La rosée est comme un marteau, elle ronge le saule,

La neige semblait scier et dessécher les branches de maïs.

L’image de comparaison du « brouillard en forme de marteau », de la « neige en forme de scie » est l’extrême gauche de l’agitation du monde extérieur à travers la façon de penser de la concubine, lorsqu’elle ne pouvait plus supporter même l’apparence idyllique. vie ordinaire et explosions d’obsessions inhabituelles. Ce sont des humeurs différentes qui coexistent chez une personne, la différence entre ce que l’on ressent à propos de la nature et de la vie. En substance, c’est la situation solitaire du conquérant qui crée différents conflits émotionnels et répand dans le monde naturel toutes les contradictions, les déceptions et même les espoirs fragiles, les moments de silence momentané et les tempêtes de cœur apparemment inconsolables.

Entrant dans l’étape finale (versets 29 à 36), le conquérant tend la main vers un espace plus grand avec des patios, du vent, des ombres de fleurs, du clair de lune, mais c’est juste une nature froide, manquant de foi et d’un peu d’air chaud et de souffle de vie. Les paysages semblent être séparés des gens et aucune activité humaine n’est visible. Tout cela n’est qu’une scène et renforce ainsi la froideur, contrairement à l’esprit humain et à l’image du personnage principal qui est caché et caché quelque part :

Jonquilles, lune imprimer une feuille,

Cage de fleurs de lune, les fleurs fleurissent chaque fleur.

Fleur de lune, fleur de lune coïncide,

Devant les fleurs sous la lune dans mon coeur !

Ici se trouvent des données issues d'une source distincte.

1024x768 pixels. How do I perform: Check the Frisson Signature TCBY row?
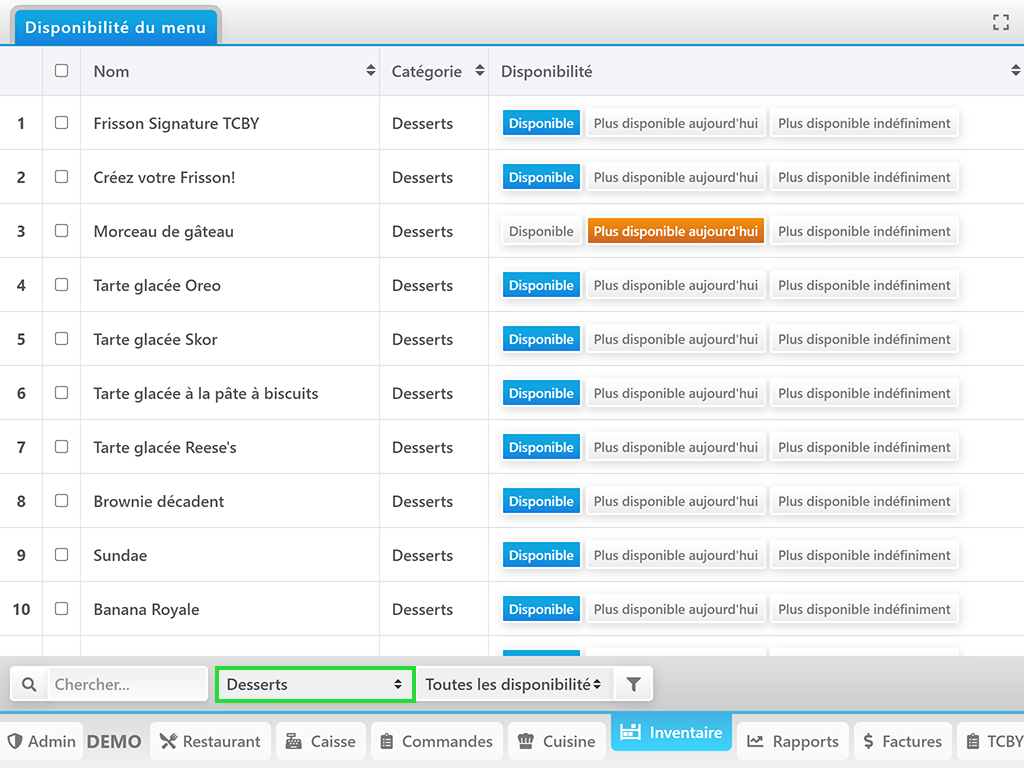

Les deux dernières lignes du poème commencent à révéler l’humeur comparative. Le conquérant regarda la scène des fleurs de lune et ressentit un pincement de pitié pour son état, son destin d’être seul devant la scène de la lune et des fleurs. De là, il est possible de parler des prémonitions sur la conscience individuelle du conquérant et de loin et de près liées au droit à la vie, au droit de jouir de la joie et du bonheur dans le monde.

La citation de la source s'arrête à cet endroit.